Antigenic Drift and Antigenic Shift
المؤلف:
Stefan Riedel, Jeffery A. Hobden, Steve Miller, Stephen A. Morse, Timothy A. Mietzner, Barbara Detrick, Thomas G. Mitchell, Judy A. Sakanari, Peter Hotez, Rojelio Mejia
المصدر:
Jawetz, Melnick, & Adelberg’s Medical Microbiology
الجزء والصفحة:
28e , p584-585
2025-12-27
708
Influenza viruses are remarkable because of the frequent antigenic changes that occur in HA and NA. Antigenic variants of influenza virus have a selective advantage over the parental virus in the presence of antibody directed against the original strain. This phenomenon is responsible for the unique epidemiologic features of influenza. Other respiratory tract agents do not display significant antigenic variation.
The two surface antigens of influenza undergo antigenic variation independent of each other. Minor antigenic changes are termed antigenic drift; major antigenic changes in HA or NA, called antigenic shift, result in the appearance of a new subtype (Figure 1). Antigenic shift is most likely to result in an epidemic.

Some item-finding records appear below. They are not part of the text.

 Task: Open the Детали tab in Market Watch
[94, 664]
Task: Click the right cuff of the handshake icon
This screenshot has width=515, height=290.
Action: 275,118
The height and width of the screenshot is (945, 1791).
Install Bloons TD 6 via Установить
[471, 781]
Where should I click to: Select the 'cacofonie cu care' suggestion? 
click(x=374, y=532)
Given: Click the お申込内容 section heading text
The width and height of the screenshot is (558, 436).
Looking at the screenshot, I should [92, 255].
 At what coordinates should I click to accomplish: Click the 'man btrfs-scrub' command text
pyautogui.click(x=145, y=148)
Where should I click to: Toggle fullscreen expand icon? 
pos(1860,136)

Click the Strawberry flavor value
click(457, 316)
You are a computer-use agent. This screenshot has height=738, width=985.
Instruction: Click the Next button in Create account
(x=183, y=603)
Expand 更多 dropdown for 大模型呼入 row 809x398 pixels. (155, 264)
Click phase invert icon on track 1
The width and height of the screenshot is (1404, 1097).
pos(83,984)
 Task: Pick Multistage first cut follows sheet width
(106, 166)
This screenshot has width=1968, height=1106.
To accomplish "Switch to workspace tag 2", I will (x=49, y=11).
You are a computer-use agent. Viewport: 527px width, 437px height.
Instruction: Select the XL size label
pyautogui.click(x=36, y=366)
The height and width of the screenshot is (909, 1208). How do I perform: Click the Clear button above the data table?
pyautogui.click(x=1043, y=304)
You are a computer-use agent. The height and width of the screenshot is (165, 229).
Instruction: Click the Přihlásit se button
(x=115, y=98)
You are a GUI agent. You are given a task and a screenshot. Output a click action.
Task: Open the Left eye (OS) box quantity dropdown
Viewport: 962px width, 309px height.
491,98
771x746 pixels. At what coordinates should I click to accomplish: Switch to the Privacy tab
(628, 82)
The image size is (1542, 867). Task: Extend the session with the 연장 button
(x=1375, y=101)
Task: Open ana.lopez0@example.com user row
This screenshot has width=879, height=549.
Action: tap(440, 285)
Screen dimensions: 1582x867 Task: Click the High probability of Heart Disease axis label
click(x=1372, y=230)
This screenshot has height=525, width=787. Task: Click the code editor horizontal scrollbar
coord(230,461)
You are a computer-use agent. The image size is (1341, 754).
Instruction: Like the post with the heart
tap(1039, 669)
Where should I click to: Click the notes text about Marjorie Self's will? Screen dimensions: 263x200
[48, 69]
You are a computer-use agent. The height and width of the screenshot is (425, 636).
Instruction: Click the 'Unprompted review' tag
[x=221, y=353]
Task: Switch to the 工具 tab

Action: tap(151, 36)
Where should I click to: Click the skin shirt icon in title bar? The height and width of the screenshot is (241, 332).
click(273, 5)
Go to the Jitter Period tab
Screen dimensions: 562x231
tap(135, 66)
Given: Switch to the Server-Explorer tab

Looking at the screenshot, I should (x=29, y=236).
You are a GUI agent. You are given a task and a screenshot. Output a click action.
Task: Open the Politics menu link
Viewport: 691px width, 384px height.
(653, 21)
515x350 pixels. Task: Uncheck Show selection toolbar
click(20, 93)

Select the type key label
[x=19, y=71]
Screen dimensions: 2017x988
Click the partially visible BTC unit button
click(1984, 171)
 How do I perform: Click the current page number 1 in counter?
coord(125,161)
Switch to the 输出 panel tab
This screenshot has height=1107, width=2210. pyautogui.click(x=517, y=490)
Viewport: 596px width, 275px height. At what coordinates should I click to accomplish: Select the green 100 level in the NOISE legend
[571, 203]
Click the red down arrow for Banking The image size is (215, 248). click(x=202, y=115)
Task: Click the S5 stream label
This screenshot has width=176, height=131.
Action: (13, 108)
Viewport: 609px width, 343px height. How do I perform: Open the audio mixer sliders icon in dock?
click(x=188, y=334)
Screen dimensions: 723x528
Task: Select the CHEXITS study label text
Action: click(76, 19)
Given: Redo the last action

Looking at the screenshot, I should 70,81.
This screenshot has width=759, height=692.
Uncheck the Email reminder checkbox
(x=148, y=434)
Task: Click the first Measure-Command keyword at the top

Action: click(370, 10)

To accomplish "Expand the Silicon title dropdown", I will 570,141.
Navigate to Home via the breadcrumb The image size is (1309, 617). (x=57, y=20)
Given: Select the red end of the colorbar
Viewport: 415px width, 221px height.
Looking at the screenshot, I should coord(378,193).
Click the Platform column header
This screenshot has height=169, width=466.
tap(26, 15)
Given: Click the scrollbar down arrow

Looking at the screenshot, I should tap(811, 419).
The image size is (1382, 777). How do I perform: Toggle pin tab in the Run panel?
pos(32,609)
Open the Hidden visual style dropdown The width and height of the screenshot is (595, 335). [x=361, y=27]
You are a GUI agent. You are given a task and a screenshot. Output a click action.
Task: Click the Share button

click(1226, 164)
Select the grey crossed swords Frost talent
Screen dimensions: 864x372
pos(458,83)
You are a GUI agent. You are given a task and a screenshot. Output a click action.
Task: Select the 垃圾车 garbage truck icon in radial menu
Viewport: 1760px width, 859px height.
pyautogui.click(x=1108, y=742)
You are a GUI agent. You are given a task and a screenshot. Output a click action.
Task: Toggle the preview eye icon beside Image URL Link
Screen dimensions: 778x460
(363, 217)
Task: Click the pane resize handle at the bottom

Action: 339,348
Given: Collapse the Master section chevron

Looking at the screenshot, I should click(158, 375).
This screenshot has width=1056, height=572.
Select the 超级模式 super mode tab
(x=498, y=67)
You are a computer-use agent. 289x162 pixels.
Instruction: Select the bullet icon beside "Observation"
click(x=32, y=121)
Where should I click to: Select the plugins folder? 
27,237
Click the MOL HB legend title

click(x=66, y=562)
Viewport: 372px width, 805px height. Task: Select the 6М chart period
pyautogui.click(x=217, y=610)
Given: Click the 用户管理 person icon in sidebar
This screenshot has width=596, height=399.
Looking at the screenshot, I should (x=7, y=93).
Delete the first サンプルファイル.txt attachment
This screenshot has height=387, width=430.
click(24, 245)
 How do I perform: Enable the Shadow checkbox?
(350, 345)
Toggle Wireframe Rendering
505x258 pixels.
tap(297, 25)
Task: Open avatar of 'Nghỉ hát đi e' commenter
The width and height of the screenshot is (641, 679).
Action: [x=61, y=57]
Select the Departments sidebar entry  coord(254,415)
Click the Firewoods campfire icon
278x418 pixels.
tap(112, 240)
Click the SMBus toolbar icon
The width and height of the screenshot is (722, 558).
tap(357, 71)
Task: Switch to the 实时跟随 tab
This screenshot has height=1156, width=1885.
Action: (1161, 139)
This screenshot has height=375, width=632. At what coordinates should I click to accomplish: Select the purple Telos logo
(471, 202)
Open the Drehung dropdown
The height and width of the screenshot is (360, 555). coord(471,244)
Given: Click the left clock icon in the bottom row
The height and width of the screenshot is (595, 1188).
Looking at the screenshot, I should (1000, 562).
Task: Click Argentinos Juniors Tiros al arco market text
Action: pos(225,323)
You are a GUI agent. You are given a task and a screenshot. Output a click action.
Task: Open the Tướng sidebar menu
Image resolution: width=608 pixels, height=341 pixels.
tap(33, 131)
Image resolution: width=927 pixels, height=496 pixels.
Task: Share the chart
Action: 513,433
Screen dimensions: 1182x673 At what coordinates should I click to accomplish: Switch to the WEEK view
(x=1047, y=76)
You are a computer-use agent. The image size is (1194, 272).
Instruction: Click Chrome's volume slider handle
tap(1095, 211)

Fig1. Antigenic drift and antigenic shift account for antigenic changes in the two surface glycoproteins (hemagglutinin [HA] and neuraminidase [NA]) of influenza virus. Antigenic drift is a gradual change in antigenicity caused by point mutations that affect major antigenic sites on the glycoprotein. Antigenic shift is an abrupt change caused by genetic reassortment with an unrelated strain. Changes in HA and NA occur independently. Internal proteins of the virus, such as the nucleoprotein (NP), do not undergo antigenic changes.
Antigenic drift is caused by the accumulation of point mutations in the gene, resulting in amino acid changes in the protein. Sequence changes can alter antigenic sites on the molecule such that a virion can escape recognition by the host’s immune system. The immune system does not cause the antigenic variation but rather functions as a selection force that allows new antigenic variants to expand. A variant must sustain two or more mutations before a new, epidemiologically significant strain emerges.
Antigenic shift reflects drastic changes in the sequence of a viral surface protein, caused by genetic reassortment between human, swine, and avian influenza viruses. Influenza B and C viruses do not exhibit antigenic shift because few related viruses exist in animals.